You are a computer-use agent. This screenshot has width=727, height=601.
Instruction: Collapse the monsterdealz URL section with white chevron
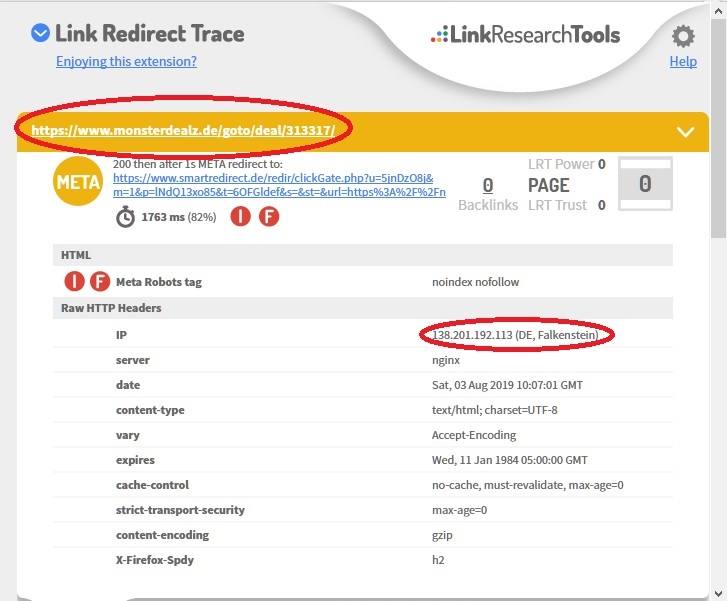[685, 132]
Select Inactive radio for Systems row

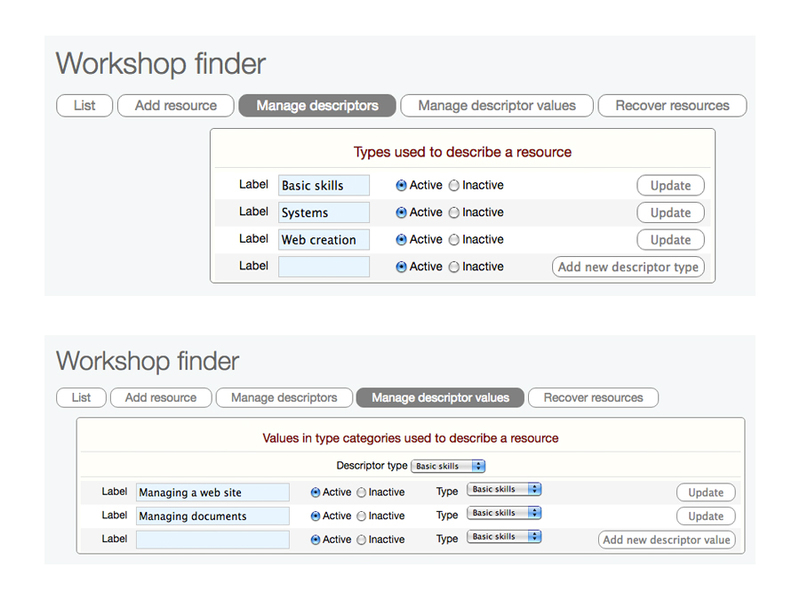click(454, 212)
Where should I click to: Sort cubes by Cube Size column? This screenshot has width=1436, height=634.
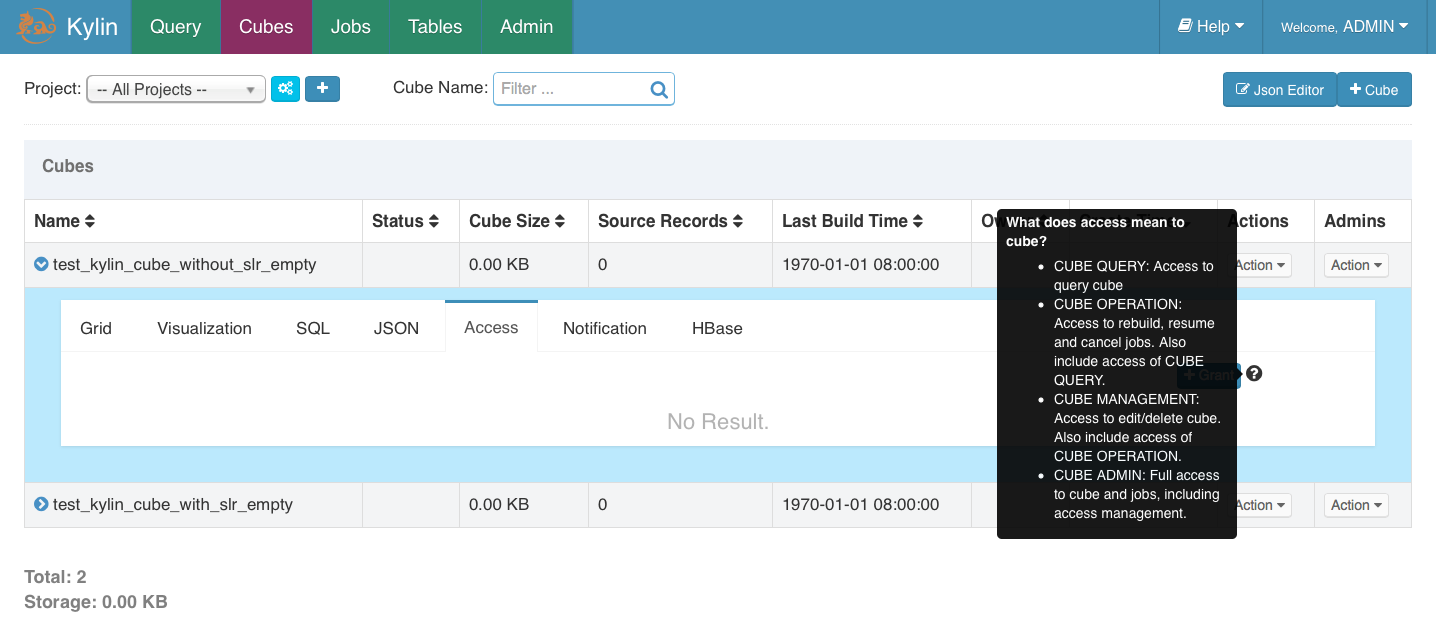coord(560,221)
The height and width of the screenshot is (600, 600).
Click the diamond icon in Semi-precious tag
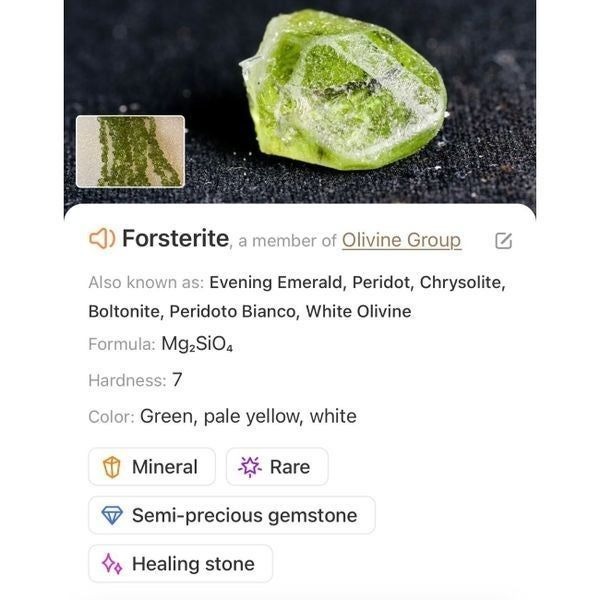(x=112, y=515)
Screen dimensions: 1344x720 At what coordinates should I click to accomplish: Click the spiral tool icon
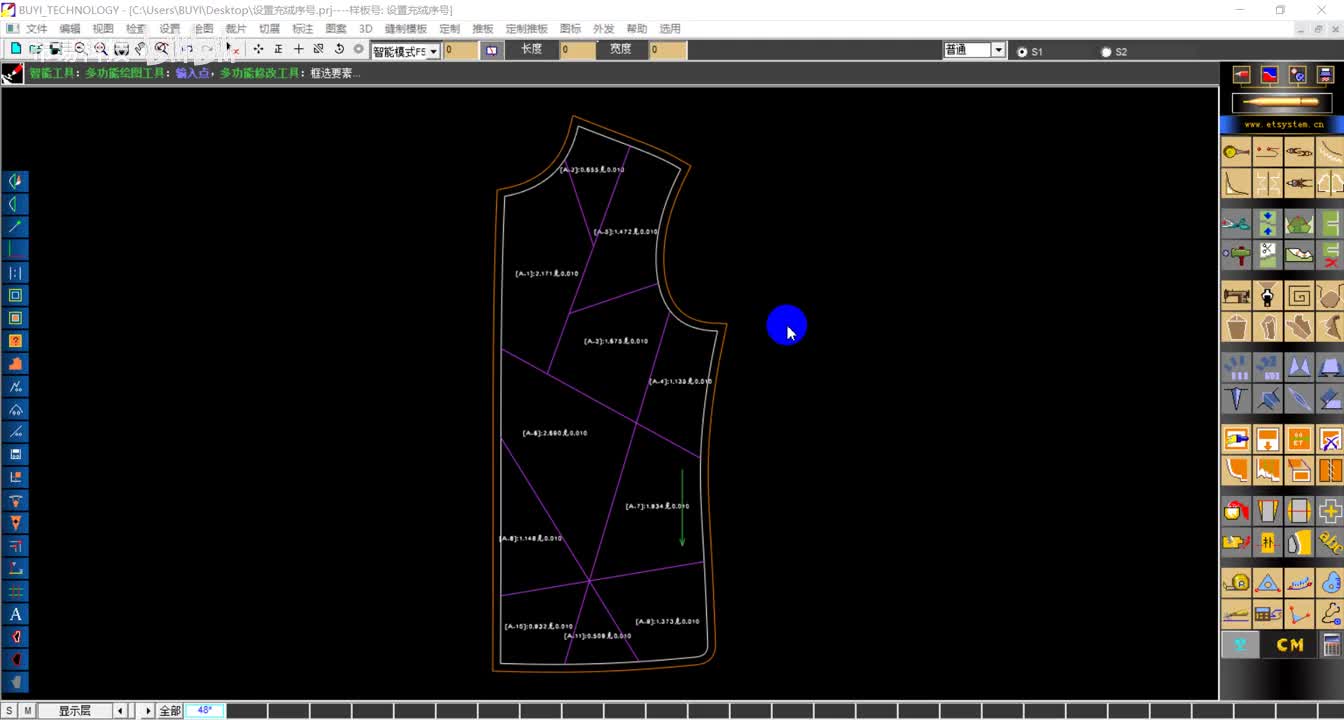pos(1299,296)
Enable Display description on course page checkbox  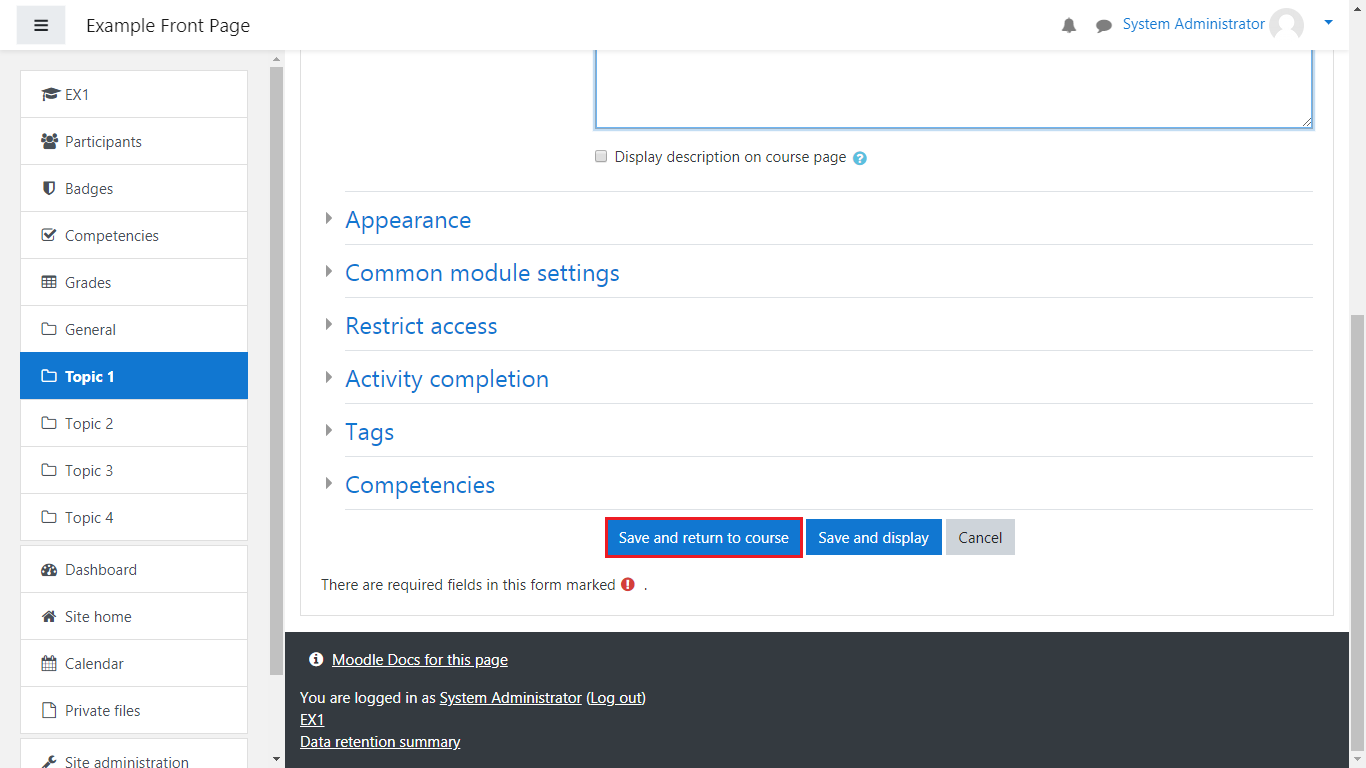[601, 156]
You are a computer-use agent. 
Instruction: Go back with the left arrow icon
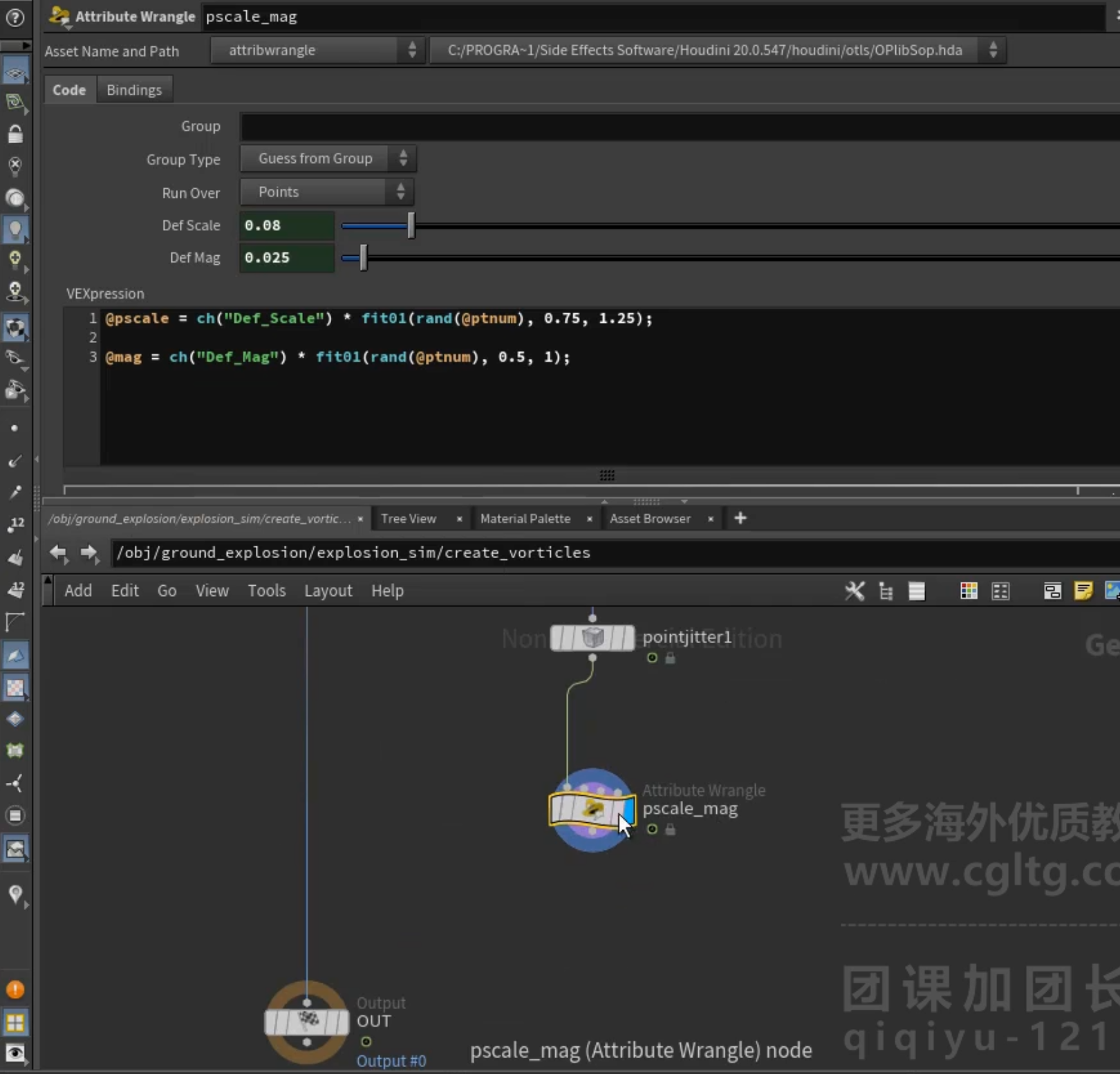pos(58,553)
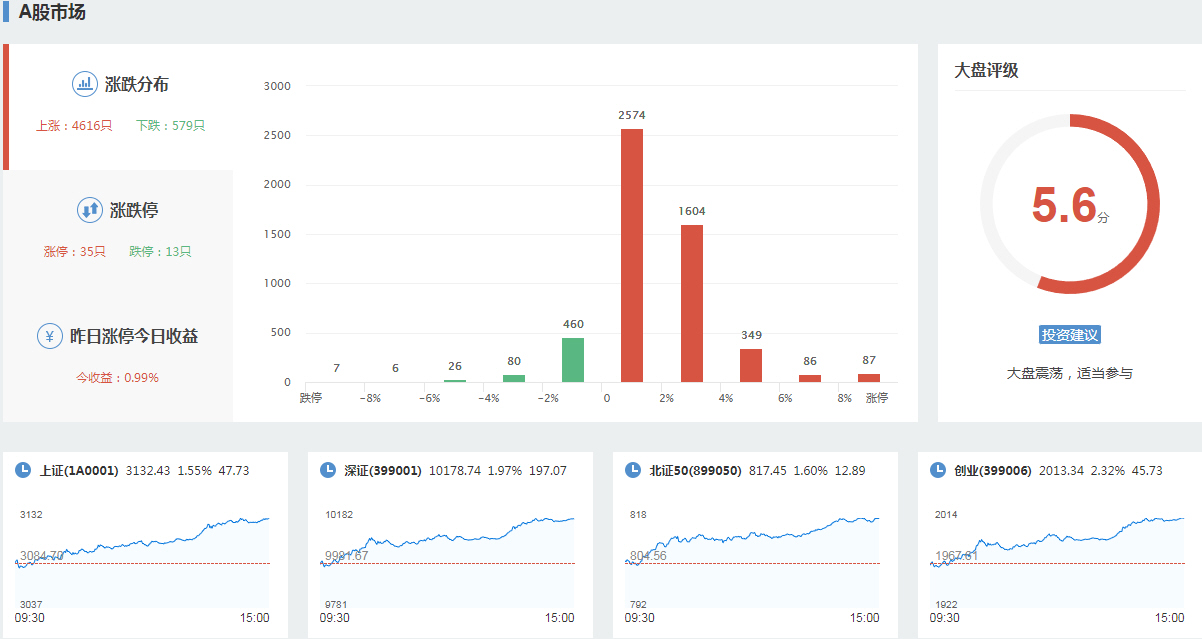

• • • •

Task instructions: Every line with "agent" in it should be copied from the entries.

Task response:
You are a computer-use agent. This screenshot has width=727, height=601.
You are a computer-use agent. 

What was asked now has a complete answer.